Given request:
Answer these questions from the travel diary below.
1. How many hours did the writer sleep after the "Hit the Wall" night?
2. Where did Gary pee in the middle of the night?
3. Whose day is it to drive?

Source text:
After the “Hit the Wall” night, we slept a full 12 hours! I mean SLEPT. I was out cold-other then the occasional JUMP out of bed to check the time every 2 hours. Its a jet lag thing. You swear its 8 am and you’ve over slept, but it actually 10:40 the night before and you have a whole night ahead of you. Its confusing and exciting all at the same time.
Apparently, Nicole says it was a total gong show in her room. Gary got up in the middle of the night having to pee. He tried for 10 minutes to get out on the deck until Nicole finally said “what the HELL are you doing???” To which she got a barely audible “trying to get to the bathroom”. Eye roll. She directed him to the bathroom. He returned a few minutes later and then of course she had to go also. She made her way to the bathroom – and thats when she found out he had peed in the bidet. Good lord. Thank god we didn’t have adjoining rooms.
Chris and I go for the Buffet breakfast. There is a great selection of omelettes and meats. Cheeses and fruits. And tiny jars of Fois Grois and pate’s. I explain to Chris that his challenge, should he choose to accept it, is to procure said pate’s and duck fatty goodness and steal them for tonight’s appie on the deck. His stock goes up as I watch him deftly grab the jars and stuff them in his pockets. The British tourists gasp with outrage, and then there is a mass exodus to the Buffet table where jars are shoved into pant pockets like its a sale on Vienna sausages in the old age home.
Today is Chris’s day to drive and this terrifies me. Everyone assures me that I am nervous about nothing. Until he tries to drive down a one way highway. We have him driving and bidet boy navigating. Panic now.

Available data:
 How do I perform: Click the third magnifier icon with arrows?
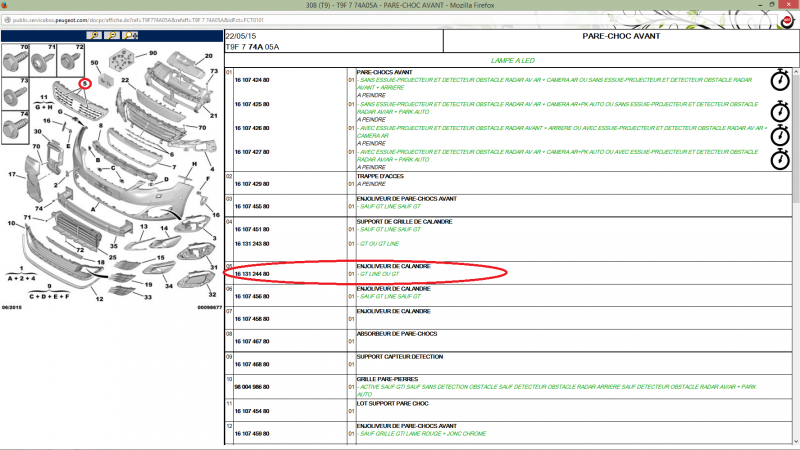click(x=128, y=34)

Response to the task:
1. 12 hours
2. In the bidet
3. Chris's